No. No todo siempre estará bien. Así estés brillando hoy y vibrando arriba, llegarán las dudas, la angustia, la debilidad, el cansancio, la enfermedad y la muerte para cuestionarnos qué tanto podemos hacer con lo que hemos aprendido, cómo podemos utilizar las herramientas integradas.

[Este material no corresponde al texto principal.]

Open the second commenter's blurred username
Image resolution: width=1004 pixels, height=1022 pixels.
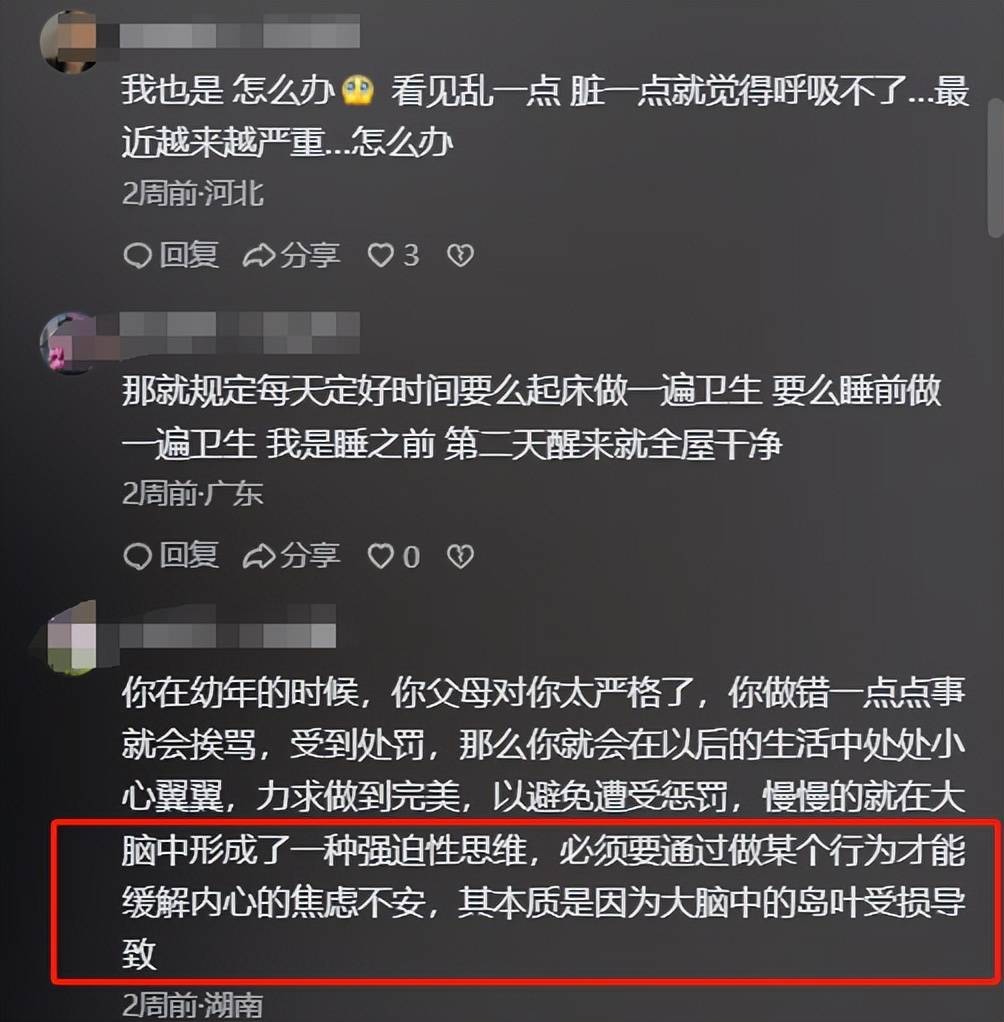pyautogui.click(x=239, y=331)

En ese proceso de esta vida humana de todo aquello que no podemos controlar, los hábitos tienen una poderosa fórmula de bienestar y sanación. Hablo de los hábitos que edifican, no de las adicciones que destruyen. Establecer hábitos no es un asunto de plantearse metas ni objetivos a mediano o a largo plazo, es en realidad, un asunto de lanzarce a comprender el sistema que implica el cuerpo, la emoción y el pensamiento y ese es un proceso personal, pues si bien hay procesos biológicos "básicos", cada organismo, historia y mente, se modela en virtud de las relaciones y conversaciones que entabla.


Ella Migra

Tengo un par de hábitos sencillos e invisibles par amuchos en mi vida, que no caben (y no me interesa que quepan), en fotos de redes sociales o medallas de maratonista. Comenzando año podríamos empezar a pensar en los hábitos atómicos (como se llama también el ibro), que podrían ayudarnos a reconciliarnos con la maquinaria de cuerpo y alma que es nuestro territorio real. Piensa en configurar esos hábitos entendiendo que:


  • Los hábitos son el interés que sostiene nuestra mirada de futuro, nuestros deseos.

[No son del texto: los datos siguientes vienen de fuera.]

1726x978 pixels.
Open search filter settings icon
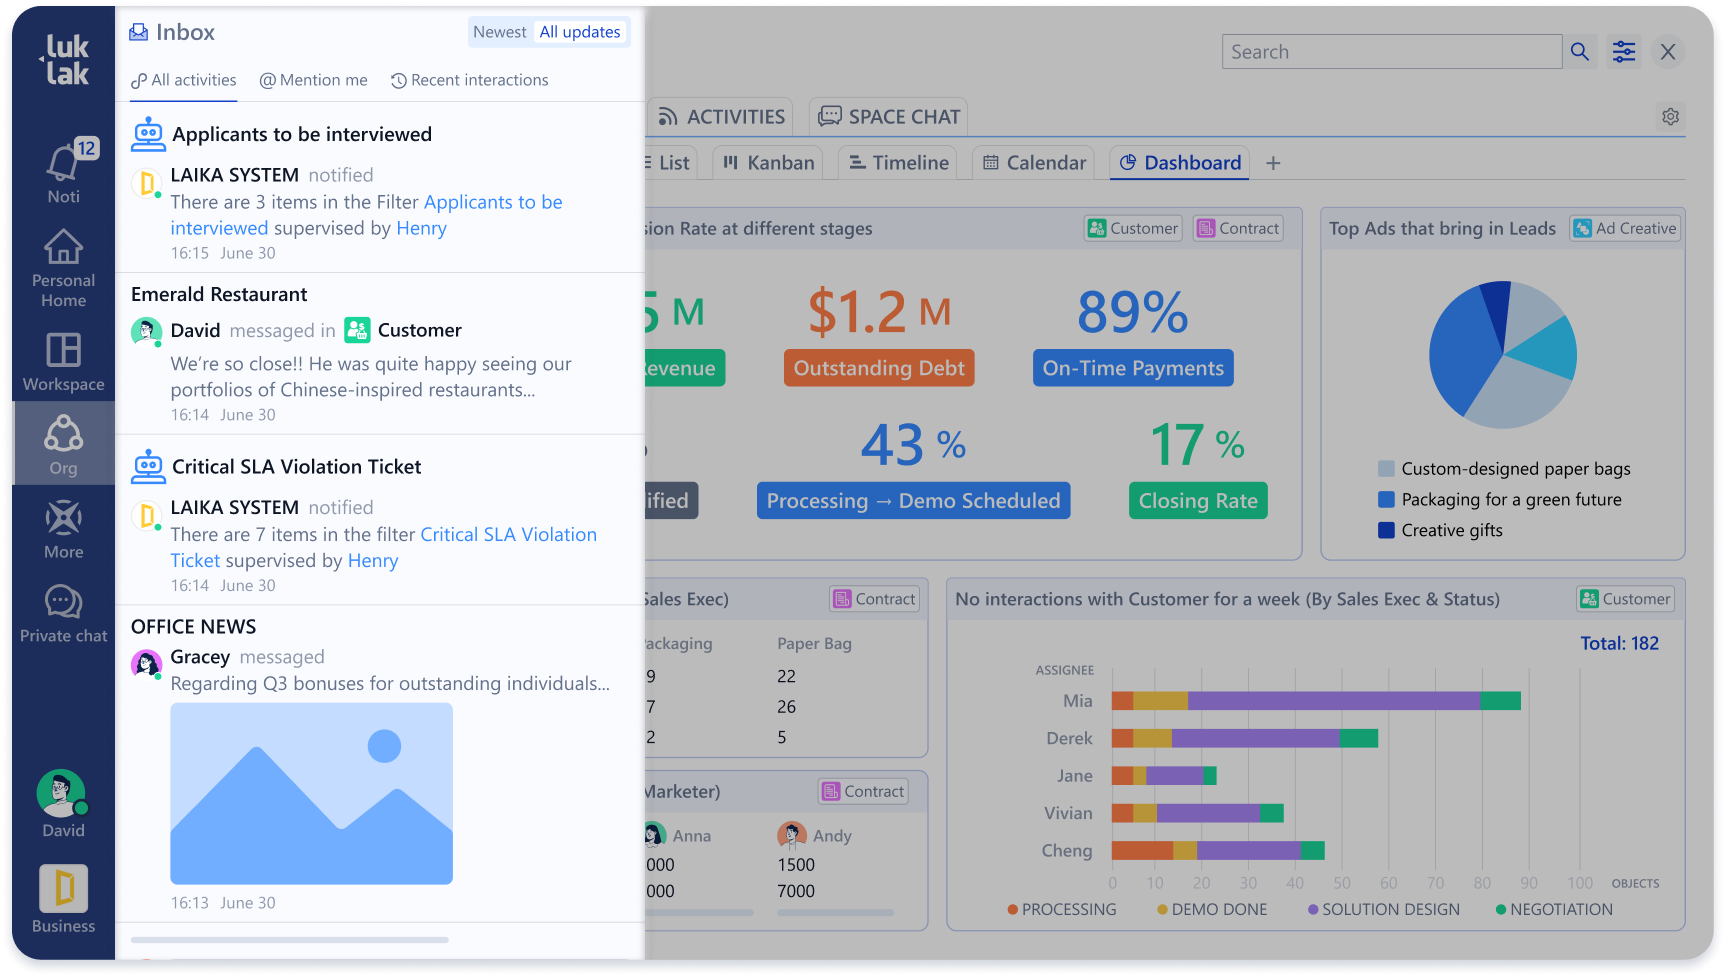pyautogui.click(x=1624, y=52)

  • La más rápida manera de aniquilar la pretensión de formar un hábito, es amarrarlo a objetivos. En su lugar, es mejor concentrarnos en cómo a diario nos estamos relacionando con nuestra vivencia del cuerpo, las emociones y el pensamiento (qué hacemos con eso).

  • La forma más eficaz de cambiar los hábitos es centrarse no en lo que se quiere conseguir, sino en lo que se desea ser.

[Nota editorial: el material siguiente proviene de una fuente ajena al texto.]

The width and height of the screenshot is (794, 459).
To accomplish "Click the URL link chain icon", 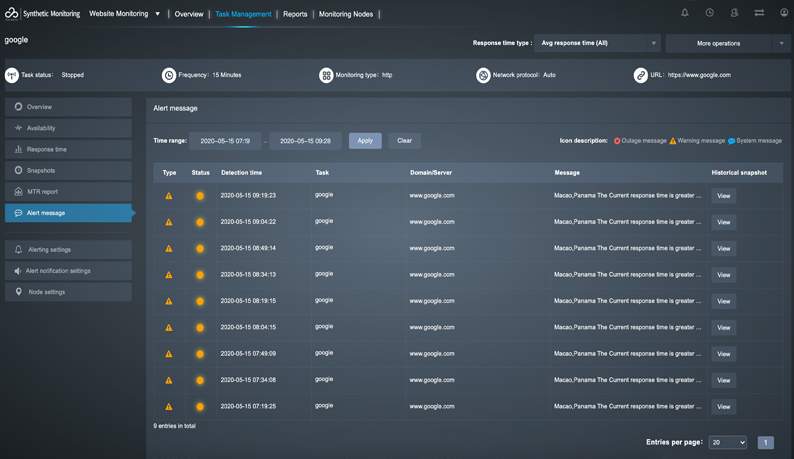I will (640, 75).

  • La búsqueda de hábitos debe ser una práctica obvia, sencilla y atractiva, no un castigo autoimpuesto.


Entonces en medio de esos pequeños hábitos acá estoy, acá estamos. Celebrando la pequeña victoria diaria sin muchas ganas de mirar cada detalle de lo que venga y sin embargo con ganas de concretar ya lo que vendrá y con quien vendrá.


Ojalá este año te atrevieras a mirar para adentro y ver el cuerpo emocional y físico que eres. Ojalá te miraras como el ser sexual, emocional, intelectual, biológico, social, cultural y trascendental que eres. Y a eso te voy a invitar a lo largo de 10 encuentros que haremos en este 2022 para aprender y mirar herramientas para sanar: una experiencia grupal de salud integral, una invitación única para sanar integralmente.


Te espero en ese espacio. Pronto más información. Muy emocionada de todo lo que allí aprenderemos.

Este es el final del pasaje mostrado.